My main goal for the early season is to raise my FTP back up to where I think it should be… basically looking to get back above 4 w/kg. Currently at around 3.88 so it feels within reach.
I have done SSBMV1 and SSVMB2 and currently 3 weeks into General Build MV. I am absolutely getting fitter but unsure about going into a ‘specialty’ plan as I don’t have any key events coming up and want to keep grinding away at that threshold number for a bit longer.
My idea is to schedule Sustained Power Build MV right out of GBMV. I feel like this may keep the focus where I want it, on threshold.
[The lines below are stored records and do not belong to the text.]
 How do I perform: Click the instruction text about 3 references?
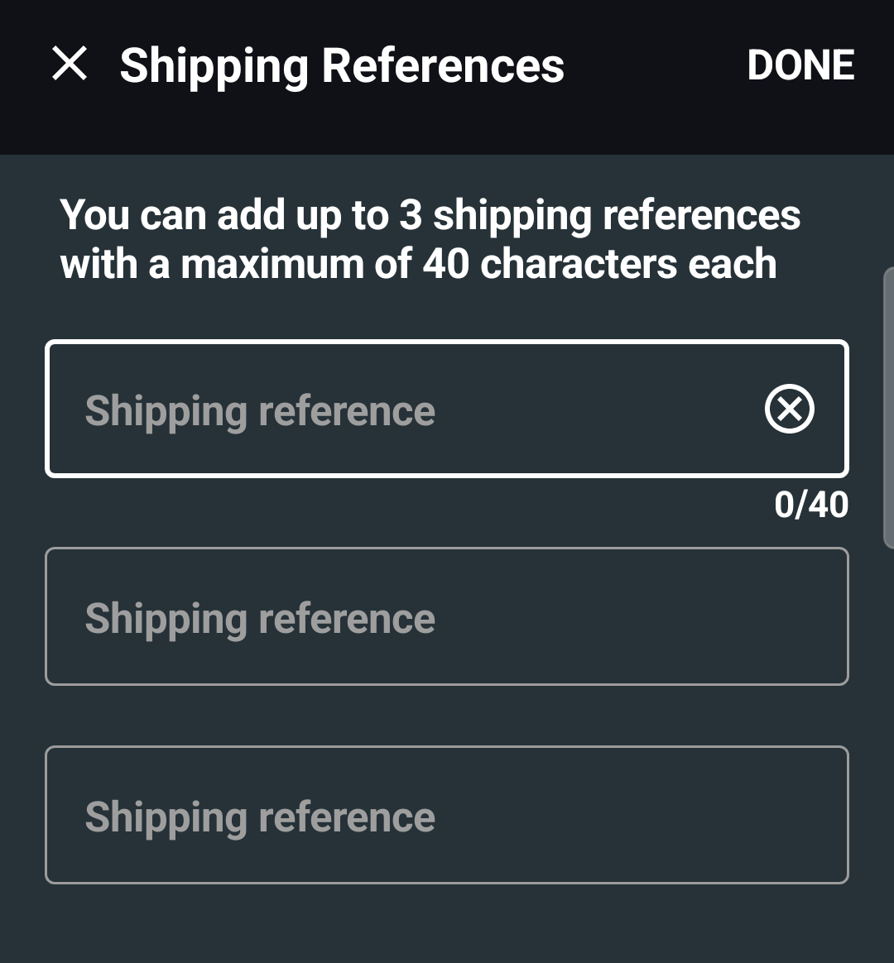coord(430,240)
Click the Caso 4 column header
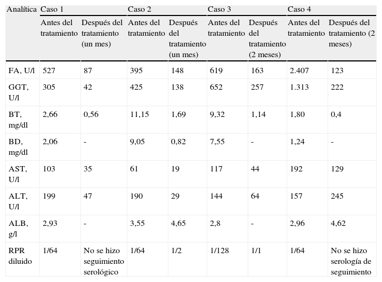The width and height of the screenshot is (382, 282). (x=299, y=10)
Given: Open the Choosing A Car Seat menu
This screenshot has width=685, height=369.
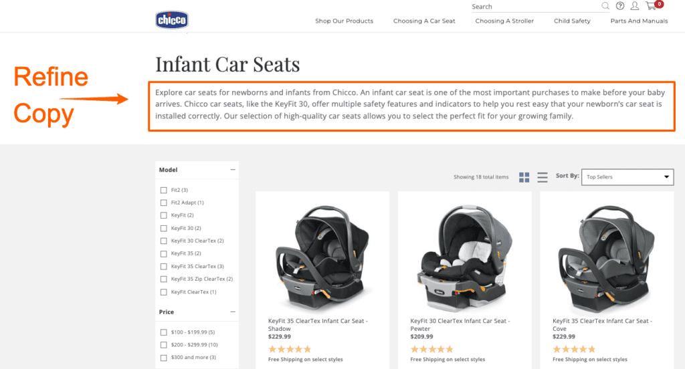Looking at the screenshot, I should click(x=424, y=21).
Then after SPBMV I can move into a specialty plan.
What I did last season was I completed a MV build, spent a few weeks mostly following the HV Sweet Spot plan, then went back into another MV build. Spending the extra time focusing on sweet spot after a build was partially a break from the really hard work but also I feel it reinforced my FTP gains out of build.
Likely I’ll follow this idea again this season. Might be worth trying similar if you have time?
My worry with this approach is that VO2 has traditionally been a limiter - I have typically just done lots of sweet spot indoors - so I have been enjoying the variation that SSBMV2 and GBMV have given me and don’t want to just go backwards and lose all that progress. I feel like I have a ton of room to improve there and am trying to increase FTP while also being more ‘well rounded’ and able to perform well in different zones, not just sweet spot.
So going back to SSBMV1 seems like turning the clock way back. Maybe that doesn’t matter.
If VO2 is a limiter, then maybe you want to still include 1 VO2 session per week (much like GBMV and Sustained Power MV have)… and spend the other training time on sweet spot (or, if you repeat SSBMV2, then you’ll have the VO2 work).
I can only speak from my experience, back to back build is too much intensity for too long for me; often they recommend against it on the podcast also.
If you don’t have any specific goal event to worry about, then I don’t think you’re wasting any time or losing any ground by bringing in a round of sweet spot between build phases.
Back to back Builds are doable. Make sure you are mentally fresh. I find by the end of the Build cycle, the mental fatigue is way worse than the physical fatigue, especially if you also did a preceding Base cycle. If that means taking an extra recovery week in between, then so be it.
We very rarely recommend back to back Build Phases. These tend to be too stressful for many athletes and can lead to unfavorable levels of fatigue.
The best way to continue growing your fitness without overextending yourself is through the use of a Re-Build Phase. This means that you will complete the full Base>Build>Specialty progression, and then move onto another Build>Specialty sequence of your choosing.